John-Michael Tebelak (bearded, centre), with Jeremy Irons to the left, David Essex right, and the 1971 London cast.
Prayer huddle … writer John-Michael Tebelak (bearded, centre), with Jeremy Irons to the left, David Essex right, and the 1971 London cast. Photograph: Dewynters

Stephen Schwartz, composer and lyricist

John-Michael Tebelak was a drama student at Carnegie Mellon in Pittsburgh who had thought of becoming an Episcopal minister. He went to a service one Easter and felt it missed the joy, energy and revolutionary quality of Jesus’s teachings. So he married theatre and theology together with the first version of Godspell in 1970. It had a book – based on the Gospel According to St Matthew – by him, songs by cast members and music from a student band. Students from Carnegie Mellon performed it, then took it to fringe venue La MaMa in New York.

Producers Edgar Lansbury (Angela’s brother) and Joseph Beruh decided it had commercial potential as a musical rather than a play with songs. I had met them previously when I had played them my score for Pippin, a musical I’d written about the son of Charlemagne. They must have called every experienced musical theatre composer in New York first, then said: “What about that kid with the weird musical?”

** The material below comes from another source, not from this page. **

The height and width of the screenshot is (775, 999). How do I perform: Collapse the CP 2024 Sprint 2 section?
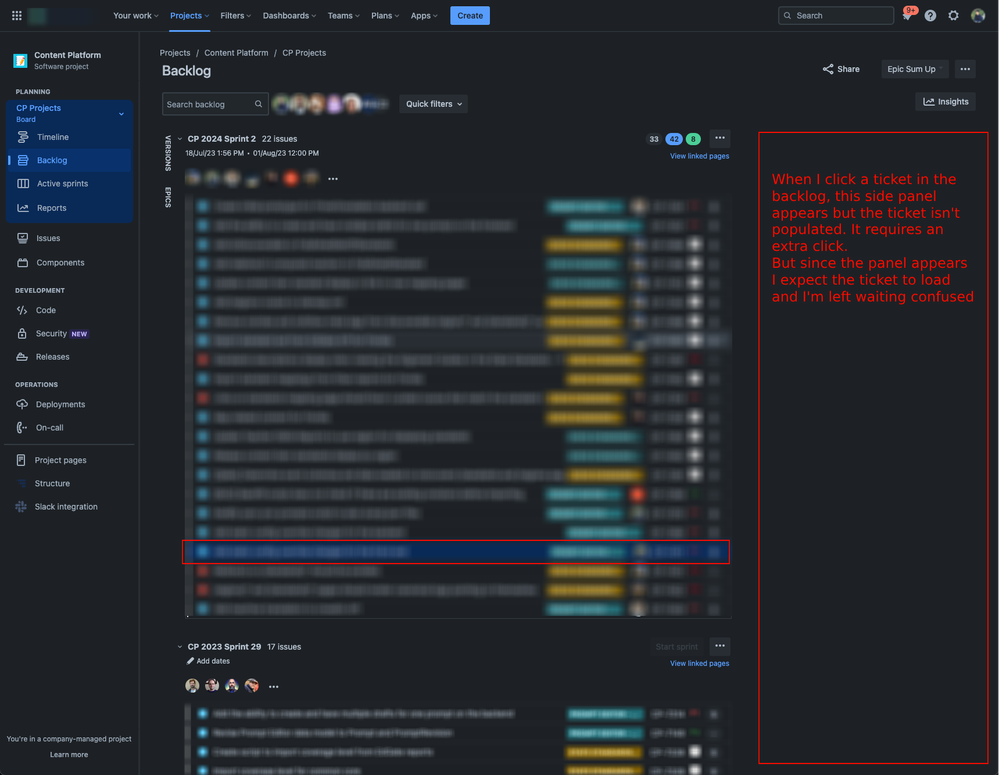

I went to the final performance of what was then called The Godspell and signed on to write new lyrics and music. What I found most brilliant in John-Michael’s show was that it was very funny. Without mocking religion, it found humour in people interpreting the parables. We were told we were going into rehearsal in five weeks. I jumped in. But that sounds like a more impressive feat than it was – most of the lyrics I wrote were derived from the Episcopal hymnal or paraphrased Bible verse.

We opened at the tiny Cherry Lane theatre off-Broadway in May 1971. It was like kids putting on a show in a barn. The audience got up on stage during the interval to have wine and dance with the cast. Actors played charades with the audience. It quickly turned into a phenomenon and opened on Broadway and in London.

It was a time when were very divided as a nation and there was an appetite for its message of unity. We even performed before the pope! We refused to allow it to be produced in South Africa unless it was with an integrated cast and audience. Apartheid was too entrenched for it to play Johannesburg, but they caved in Cape Town where we broke the apartheid rules.

Initially, Godspell had a broad acceptance by religious groups and theatregoers alike. But, after a decade or so, there was suddenly great resistance from more conservative religious groups – having a Jesus character in a Superman shirt was deemed offensive, and there were murmurs about the lack of a resurrection in the show. We answered that the curtain call was the resurrection – Jesus runs on and takes a bow with everyone else while they sing Day By Day. But Godspell was not about whether Jesus was divine, in the way that Jesus Christ Superstar is. It was about what this character taught and how his lessons changed society.